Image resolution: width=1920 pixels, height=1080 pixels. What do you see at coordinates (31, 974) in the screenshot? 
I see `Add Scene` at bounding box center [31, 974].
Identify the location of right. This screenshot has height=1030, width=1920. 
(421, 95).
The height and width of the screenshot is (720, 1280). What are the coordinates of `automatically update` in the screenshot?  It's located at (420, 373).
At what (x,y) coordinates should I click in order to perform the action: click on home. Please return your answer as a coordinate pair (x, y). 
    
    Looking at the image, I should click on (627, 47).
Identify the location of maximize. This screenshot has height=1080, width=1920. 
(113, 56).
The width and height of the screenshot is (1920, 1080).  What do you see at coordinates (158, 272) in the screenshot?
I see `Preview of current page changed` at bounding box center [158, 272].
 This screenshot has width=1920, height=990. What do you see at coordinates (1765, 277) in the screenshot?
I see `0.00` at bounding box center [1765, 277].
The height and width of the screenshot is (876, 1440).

What the task requires — Please repeat the records above with every "Identify the location of" renamed to "Find the position of", changing nothing else.

Task solution —
Image resolution: width=1920 pixels, height=1080 pixels. What do you see at coordinates (31, 974) in the screenshot? 
I see `Add Scene` at bounding box center [31, 974].
Find the position of right. This screenshot has height=1030, width=1920. 
(421, 95).
The height and width of the screenshot is (720, 1280). What are the coordinates of `automatically update` in the screenshot?  It's located at (420, 373).
At what (x,y) coordinates should I click in order to perform the action: click on home. Please return your answer as a coordinate pair (x, y). 
    
    Looking at the image, I should click on (627, 47).
Find the position of maximize. This screenshot has height=1080, width=1920. 
(113, 56).
The width and height of the screenshot is (1920, 1080).  What do you see at coordinates (158, 272) in the screenshot?
I see `Preview of current page changed` at bounding box center [158, 272].
 This screenshot has width=1920, height=990. What do you see at coordinates (1765, 277) in the screenshot?
I see `0.00` at bounding box center [1765, 277].
The height and width of the screenshot is (876, 1440).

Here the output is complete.